The prevalence of books deliberately and distinctly focused on simple, everyday imagery—think windows, trains and ride shares—creates a backdrop that connects us, on the most basic level, to fictional worlds.In The Woman in the Window, for example, A.J. Finn delivers a protagonist who watches her neighbors through her window with the help of her camera’s viewfinder. The window in this book is a setting of its own. How many times have you stood in front of a well-lit window and wondered how many eyes were on you? Likewise, how many times have you driven past a house with its shades drawn and let your eyes linger on the décor in the room because nobody is watching? The story tugs at our voyeuristic desires to know how other people live, to compare ourselves, to find a measure for whether or not we’re “doing it right.” It’s familiar.

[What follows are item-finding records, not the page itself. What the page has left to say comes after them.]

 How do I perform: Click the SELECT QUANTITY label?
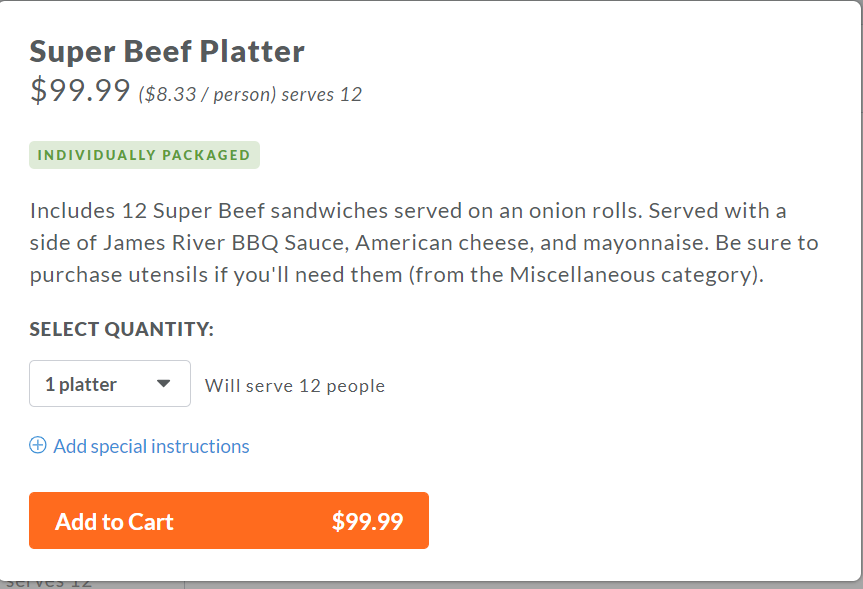(122, 330)
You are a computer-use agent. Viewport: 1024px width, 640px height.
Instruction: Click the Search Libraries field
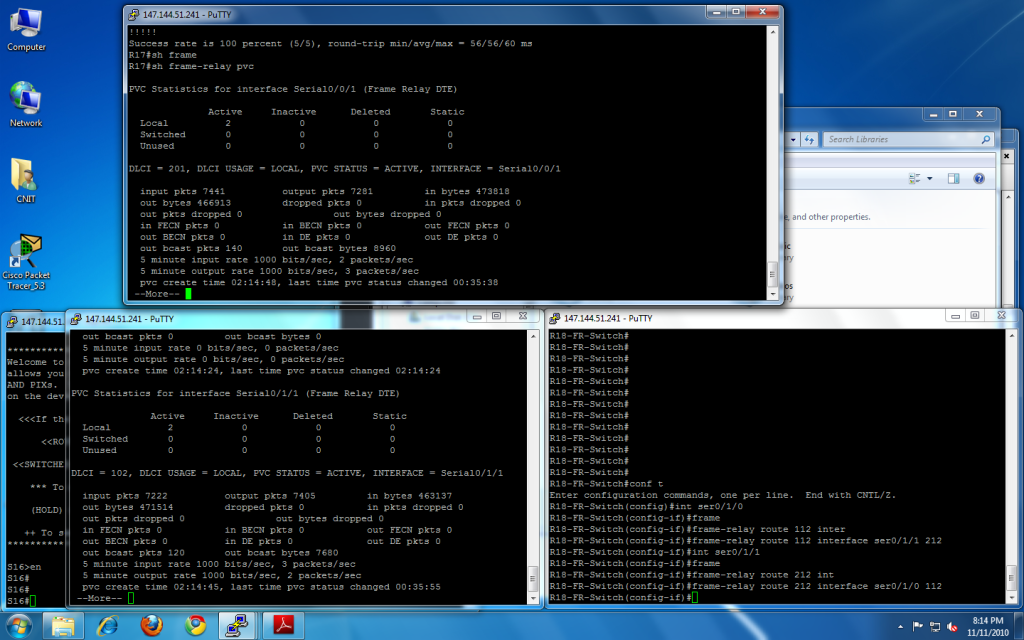pyautogui.click(x=900, y=140)
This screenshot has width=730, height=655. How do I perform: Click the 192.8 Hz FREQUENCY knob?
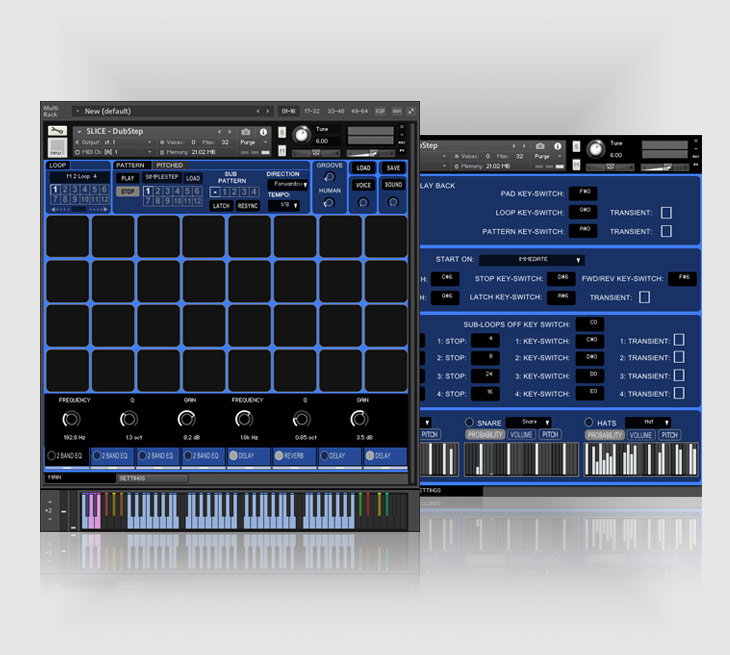tap(69, 419)
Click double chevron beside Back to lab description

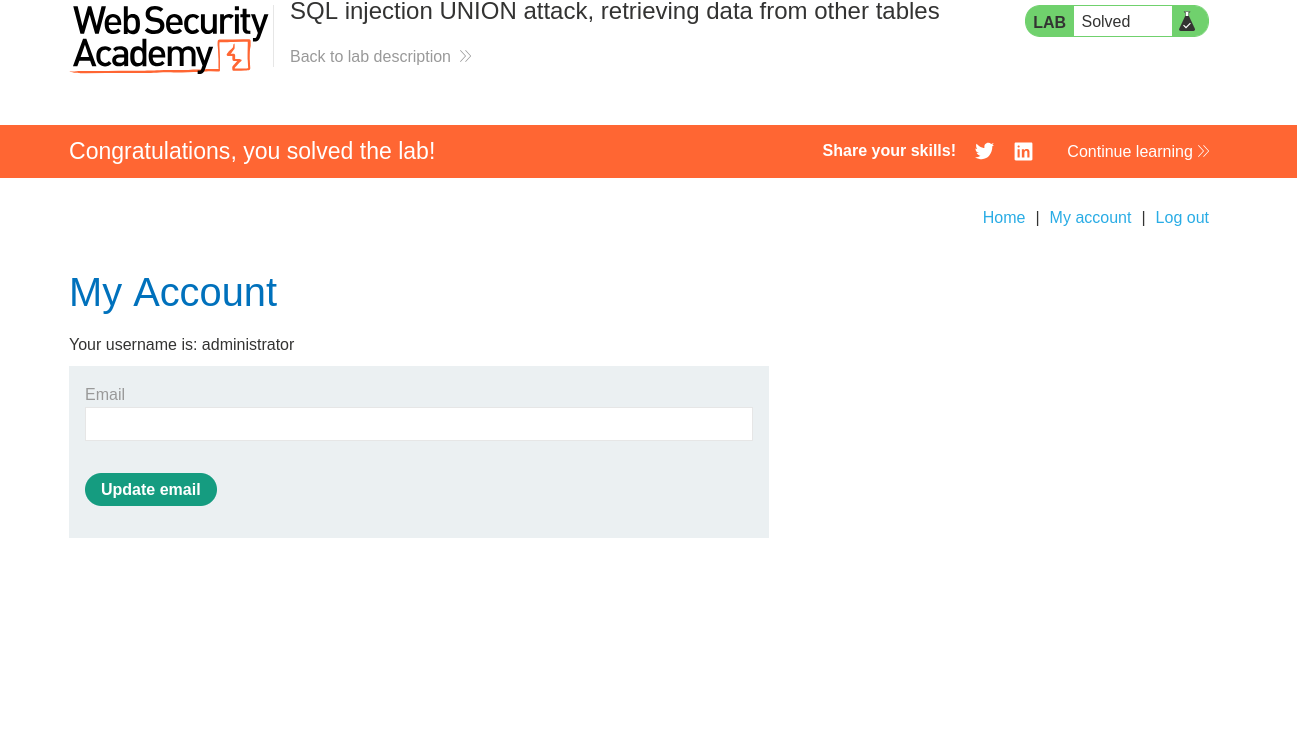click(x=465, y=57)
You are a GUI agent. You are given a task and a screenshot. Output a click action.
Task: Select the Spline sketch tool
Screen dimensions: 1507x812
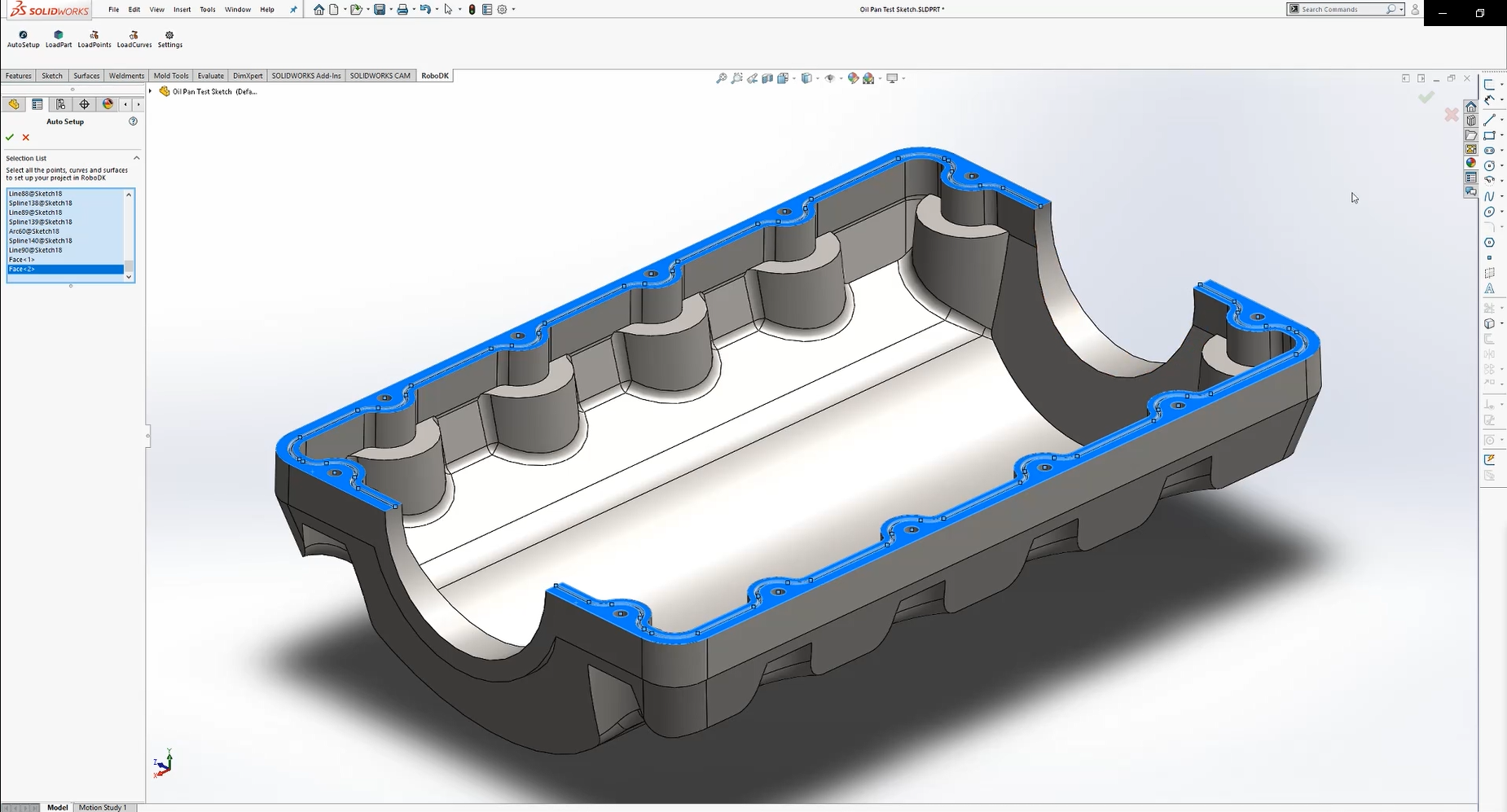coord(1489,196)
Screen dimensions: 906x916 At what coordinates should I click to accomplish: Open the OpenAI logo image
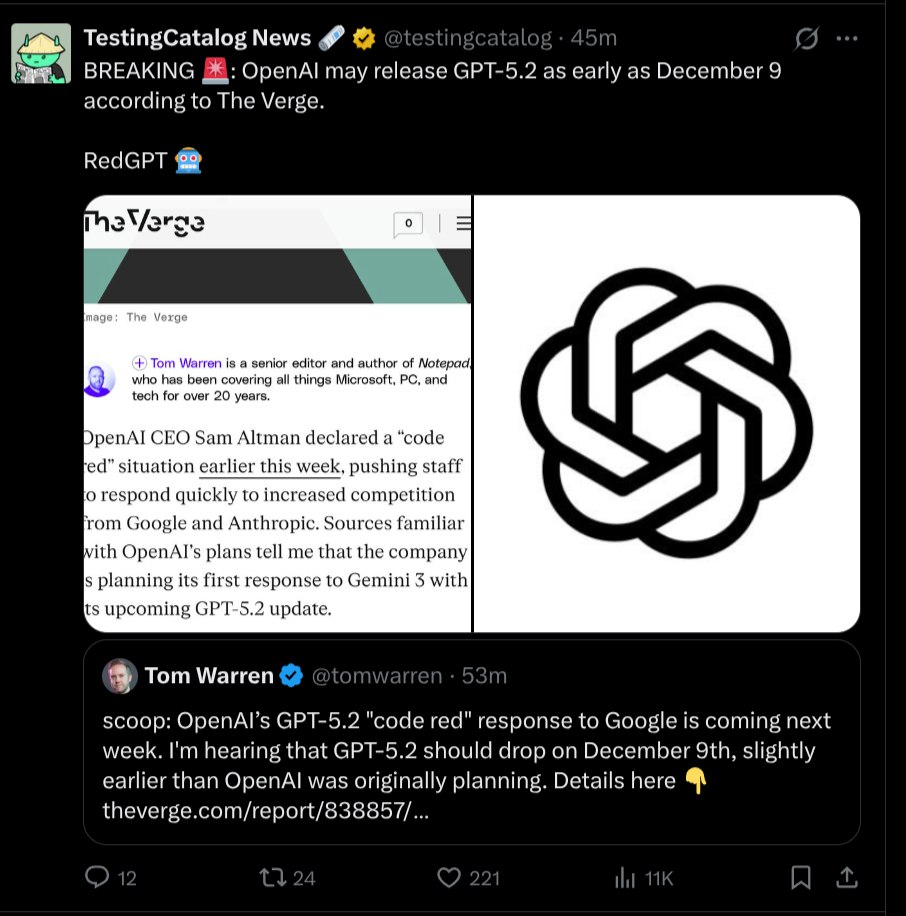(x=667, y=413)
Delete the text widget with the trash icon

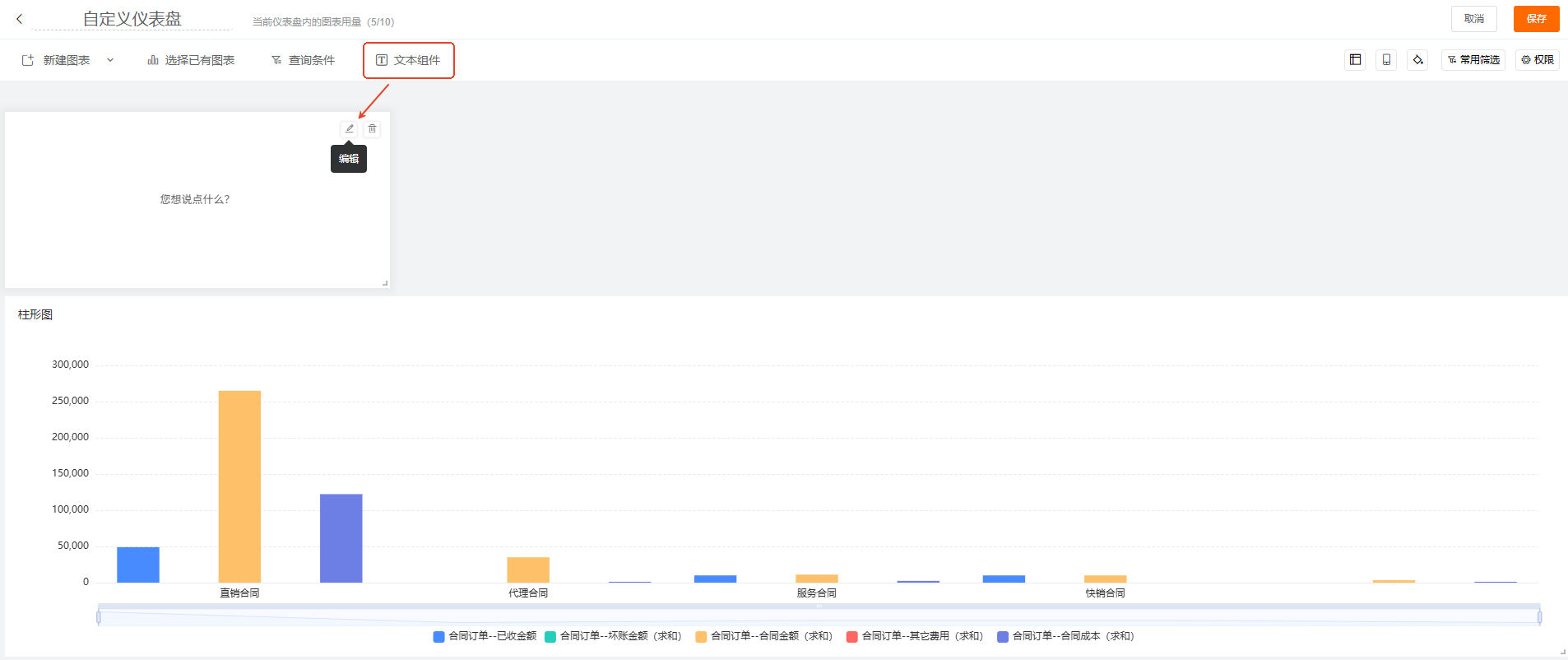click(372, 128)
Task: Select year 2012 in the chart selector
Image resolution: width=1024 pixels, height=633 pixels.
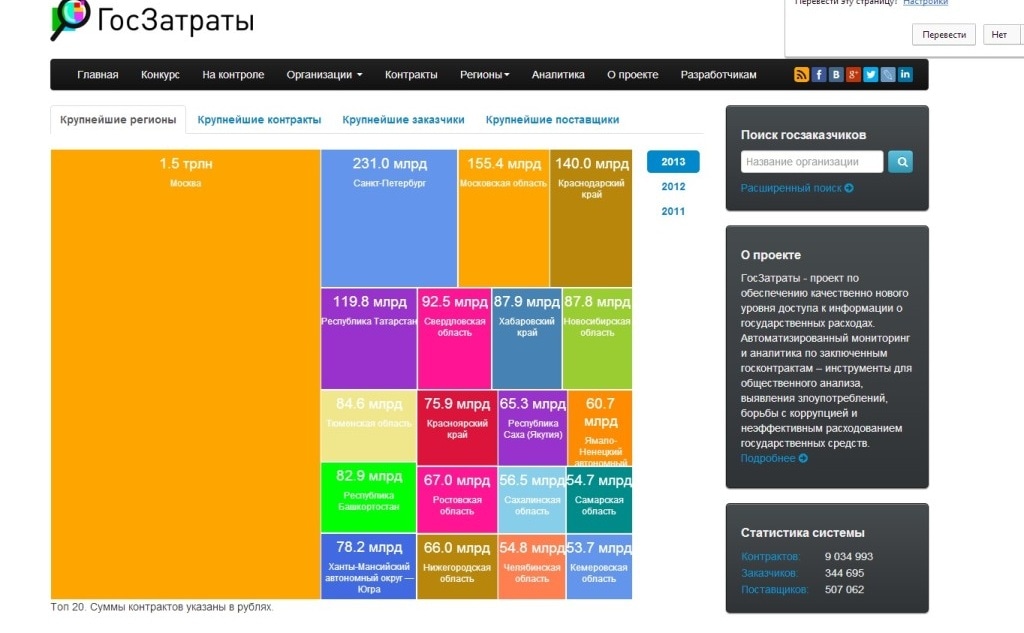Action: point(673,186)
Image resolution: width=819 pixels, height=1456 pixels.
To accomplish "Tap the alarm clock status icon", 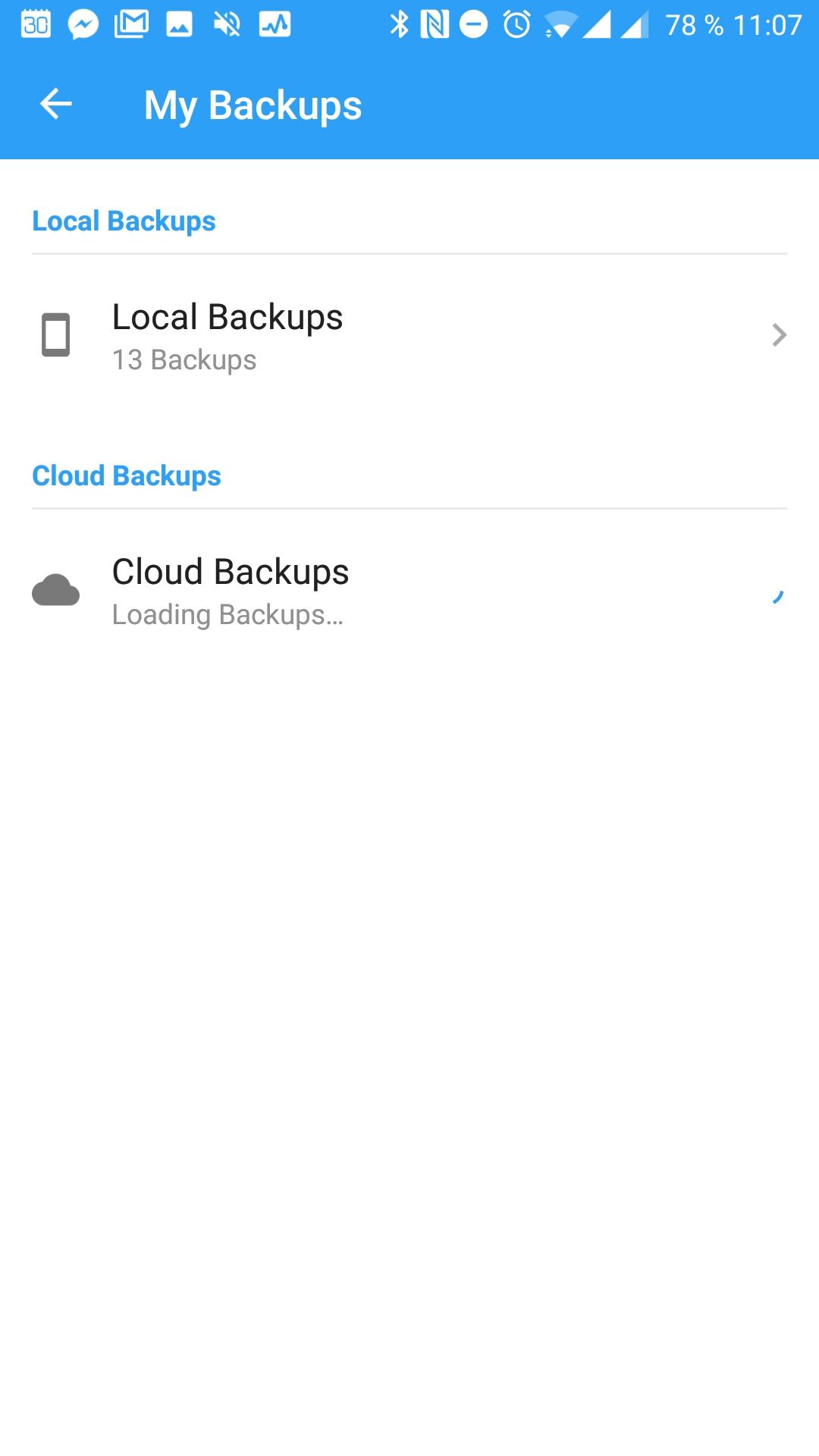I will tap(517, 25).
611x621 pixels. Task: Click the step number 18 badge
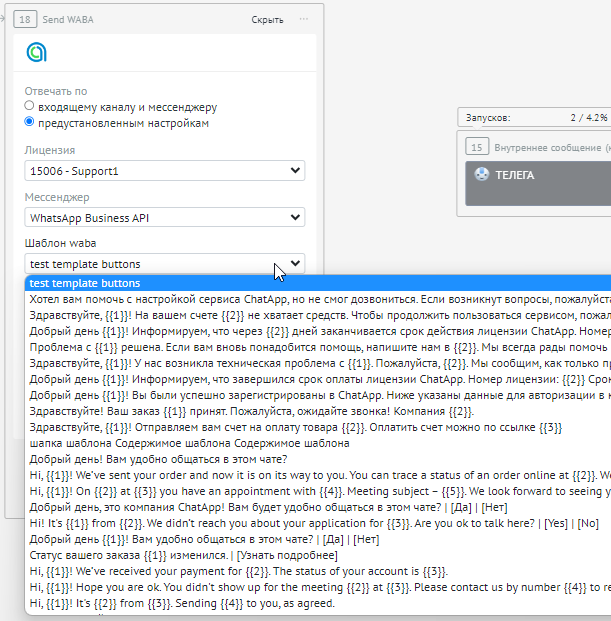pos(25,19)

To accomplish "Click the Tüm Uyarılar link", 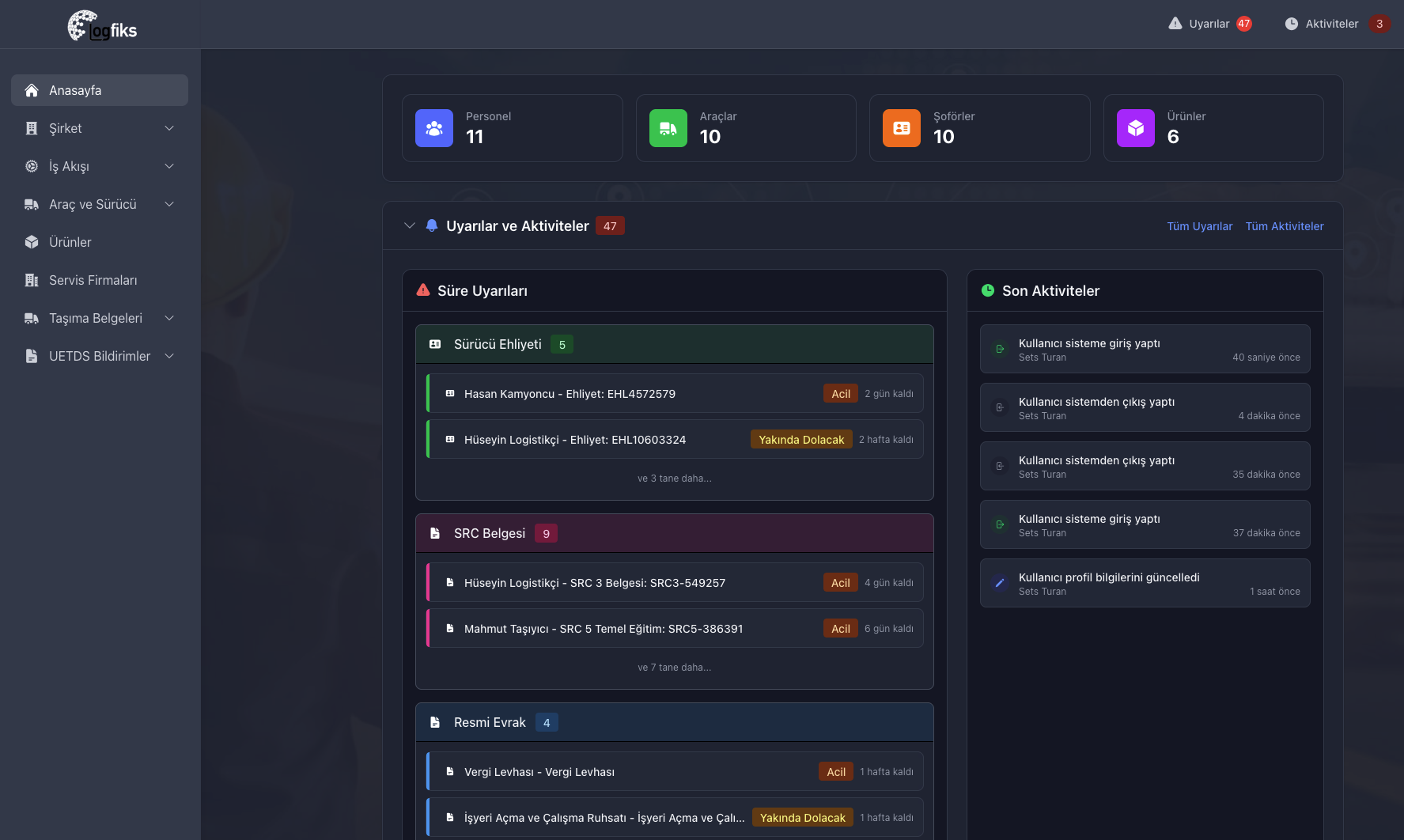I will tap(1199, 226).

Then, of course, there’s the long-standing combination of murder and locomotives. Of course, crime fiction set on train rides is not a new concept; the steady sway of the train creates a seductive background for murder. But modern stories featuring trains hold a different appeal than the opulent sleeping cars and arranged dinner times of stories past. This appeal is more “crushed passengers, body odor and schedule delays.” We can breathe it, smell it and feel it because we live it every day. It’s familiar.
In my latest novel, The Night in Question, I explore crime with the backdrop of another very common mode of transportation—ride shares. What wouldn’t have made sense a decade ago is now a setting that resonates with millions of riders across the globe. And “setting” in this case goes far beyond the inside of an adequately-maintained car—it’s the interaction between drivers and passengers; the idle chit chat; the hunched figure of a rider standing in the middle of the street and peering down at a license plate. For riders around the world, this setting is real-life. It’s—you guessed it—familiar.
These simple images provide settings that resonate with diverse audiences through their ‘ordinary-ness.’ They’re the settings that make our lives whole—places where we interact with other people, and where we can see ourselves, our families, our friends. They are not familiar because we understand them; they’re familiar because we live them, day in and day out.
When we can see ourselves too clearly in a flawed protagonist, or when a setting hits too close to home, we look for what’s different.If we look for sameness in foreign settings, we look for differences in familiar ones. We have to. When we can see ourselves too clearly in a flawed protagonist, or when a setting hits too close to home, we look for what’s different. For why we’re different. We must satisfy our inherent need to understand that we are better, safer, stronger, wiser or luckier. Put simply, when we see ourselves in characters that do bad things, or who have bad things happen to them, we search for a sign that we’d be spared the same fate.
Stories about crime and murder are much less about the crime themselves than they are about the people behind them. They’re about how crime disrupts what we know, and that’s often what scares us the most. It’s the tension between familiarity and foreignness in these stories that a us allows us to invest and connect at a safe distance. We’re able to watch as crime upsets the ordinary and, in most cases, we get to watch it all get put back together again.
Because that’s the key, isn’t it? We need to know that at the end of the day, if the dark and terrifying story on the page ever got too familiar—if it ever got so close to our real lives that it actually overlapped—maybe we’d find a way to put it all back together, too.